La laïcité à la française, une qualité exportable ?

La République française est fière de sa laïcité, prompte à la croire universelle, mais en réalité très dépendante de son histoire et de sa culture catholique. Âprement défendue par les uns, farouchement combattue par d’autres, elle est aujourd’hui le cadre incontournable de la vie française et se caractérise par la neutralité de l’État, même si la République, selon l’article premier de la Constitution, respecte toutes les croyances. Respecte, et pas seulement tolère. Cependant, une jurisprudence abondante du conseil d’État a mis en place le rôle des pouvoirs publics dans la défense des droits humains dont la liberté de culte fait partie intégrante. Ainsi, la laïcité française est devenue une réalité complexe souvent mal connue. J’aimerais en relever quelques aspects.

En France, le salaire des enseignants des établissements scolaires privés est pris en charge par l’État, à travers un contrat avec chaque établissement dont le caractère propre, c’est-à-dire, le cas échéant, le caractère confessionnel, est reconnu. L’enseignement catholique français n’a donc pas à craindre une décision d’augmentation des rémunérations du personnel d’encadrement scolaire.

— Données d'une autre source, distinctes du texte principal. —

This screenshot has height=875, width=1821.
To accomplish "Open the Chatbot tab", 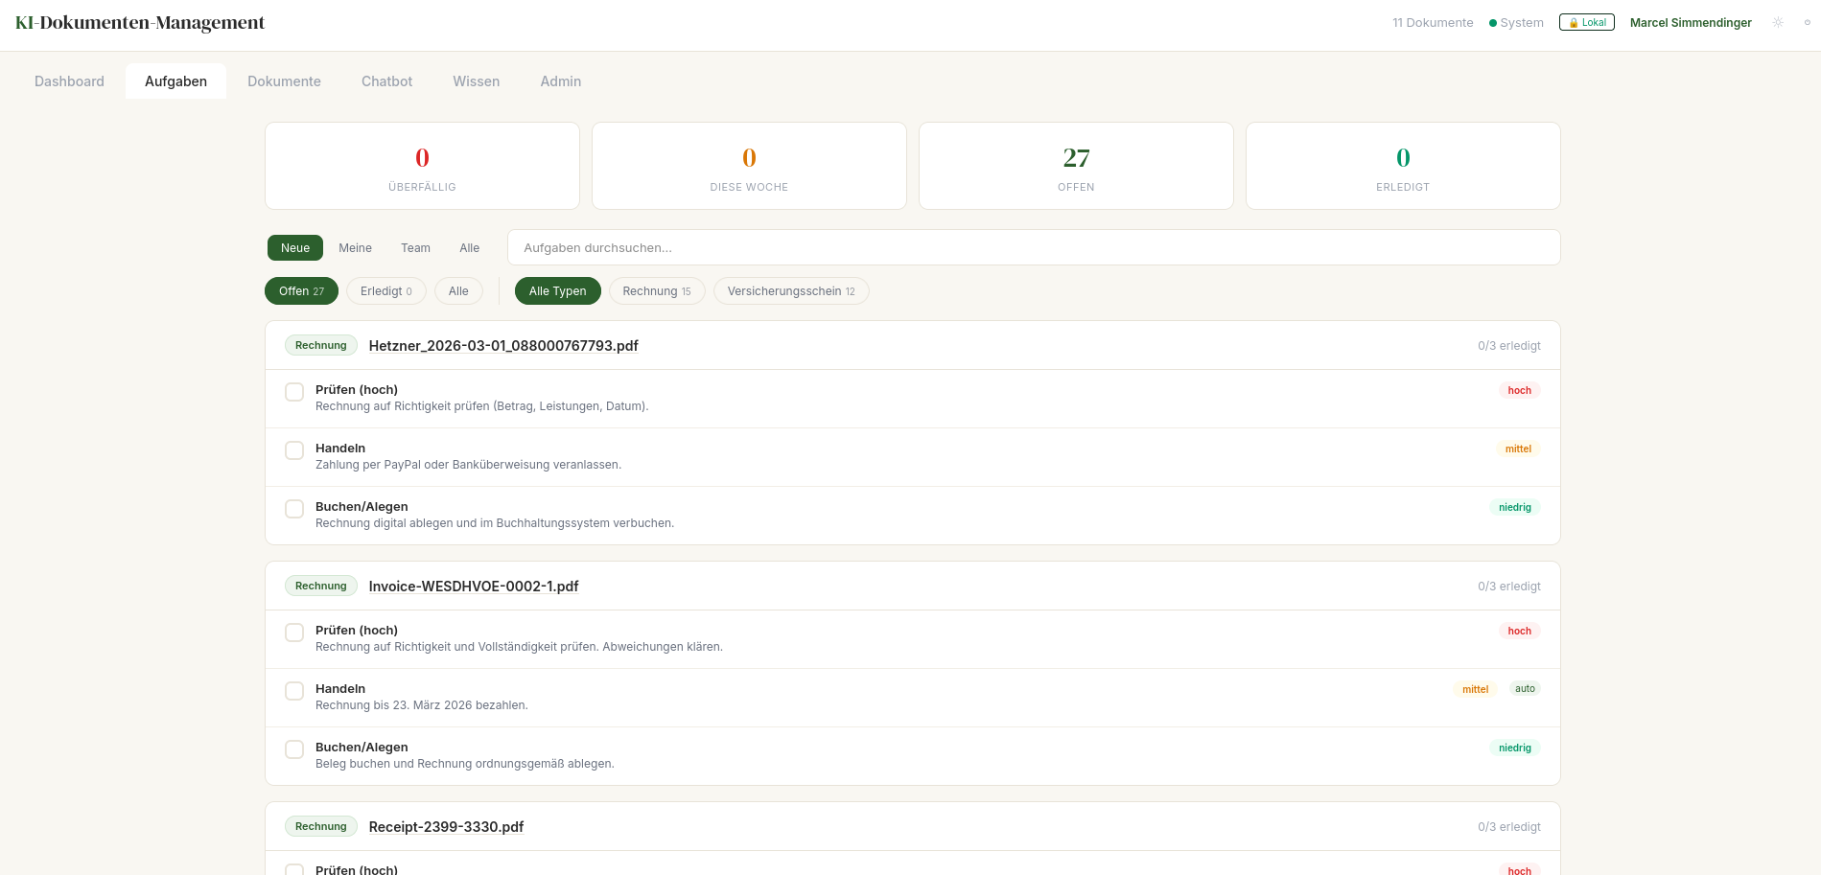I will pyautogui.click(x=386, y=81).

L’État français est garant de la liberté de culte et donc de quatre grands services d’aumônerie, véritables lieux de rencontre des religions et de l’État. L’aumônerie militaire est sans doute la plus intégrée, avec le diocèse aux armées françaises ; les aumôniers portent l’uniforme, sont rétribués par l’État et intégrés aux unités de défense. Les aumôniers d’hôpitaux, ainsi que les chapelles catholiques sont de droit dans les hôpitaux publics, avec le droit d’entrer et de rencontrer les malades qui le souhaitent. De même pour les aumôneries de prison : droit de rencontrer les prisonniers et de célébrer la messe, même s’il n’y a pas de chapelle. Enfin, existent des aumôneries de lycée prises en compte par les structures de l’enseignement public, et même, dans certains lycées anciens et prestigieux, des chapelles où la messe est célébrée, comme à Henri-IV et à Janson-de-Sailly.

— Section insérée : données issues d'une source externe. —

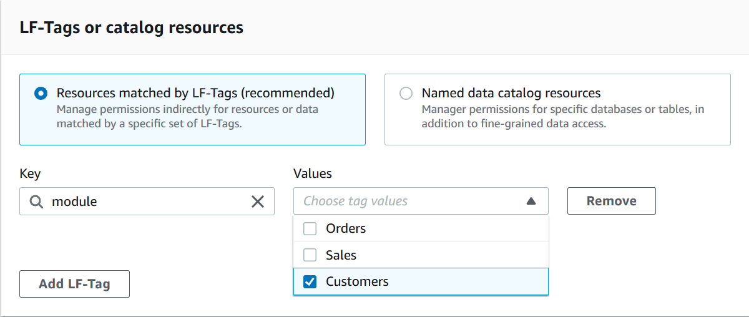Click the 'Orders' option text in the list
This screenshot has width=749, height=317.
[x=346, y=229]
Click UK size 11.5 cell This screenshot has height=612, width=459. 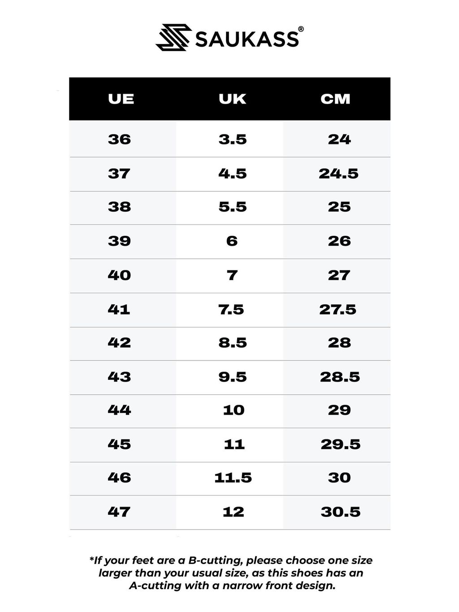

Les cathédrales appartiennent à l’État, qui doit les entretenir et en remettre obligatoirement l’usage aux curés catholiques, appelés curés affectataires. Ainsi, après l’incendie de Notre-Dame, l’État français doit en assurer les réparations et la remettre ensuite au curé affectataire catholique. Il en va de même pour les paroisses catholiques, construites avant 1905, mais qui appartiennent aux communes.

Il conviendrait aussi de rappeler que les rassemblements religieux dans l’espace public sont possibles, à condition, sous le contrôle des préfets, de respecter l’ordre public. Ainsi, depuis peu, des paroisses parisiennes procèdent à des chemins de croix dans la rue le vendredi saint.

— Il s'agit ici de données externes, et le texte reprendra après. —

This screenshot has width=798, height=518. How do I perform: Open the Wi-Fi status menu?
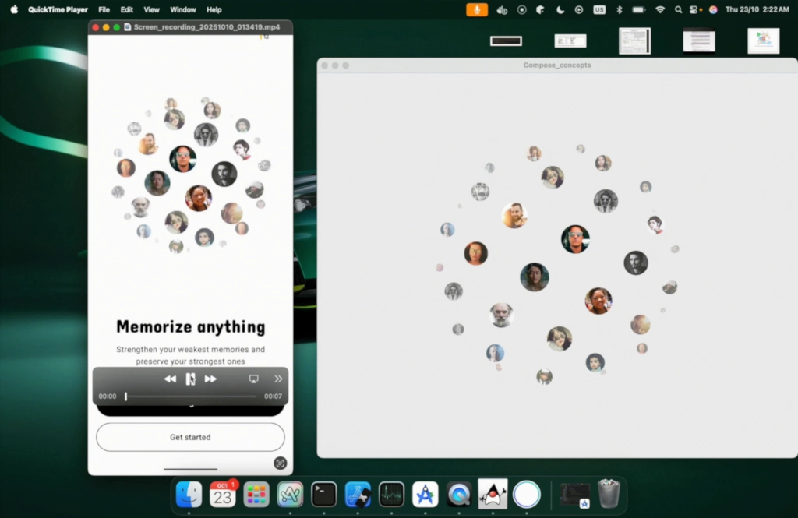coord(660,9)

Est-ce à dire que la laïcité française est toujours calme et apaisée ? Sans doute pas, en raison au moins de trois questions.

D’une part, la séparation des Églises et de l’État suppose le respect par les religieux de l’autorité de l’État dans le domaine qui lui est propre. Mais elle suppose aussi le respect par l’État des consciences, domaine particulier des religions. Cela suppose la reconnaissance d’un certain nombre de droits à l’objection de conscience, comme pour les soignants concernant l’avortement, ainsi que le renoncement par l’État de se mêler de l’organisation des cultes.

D’autre part, le développement de l’islam en France bouscule des pratiques de laïcité relativement étrangères à la tradition musulmane et survenues après la loi de 1905.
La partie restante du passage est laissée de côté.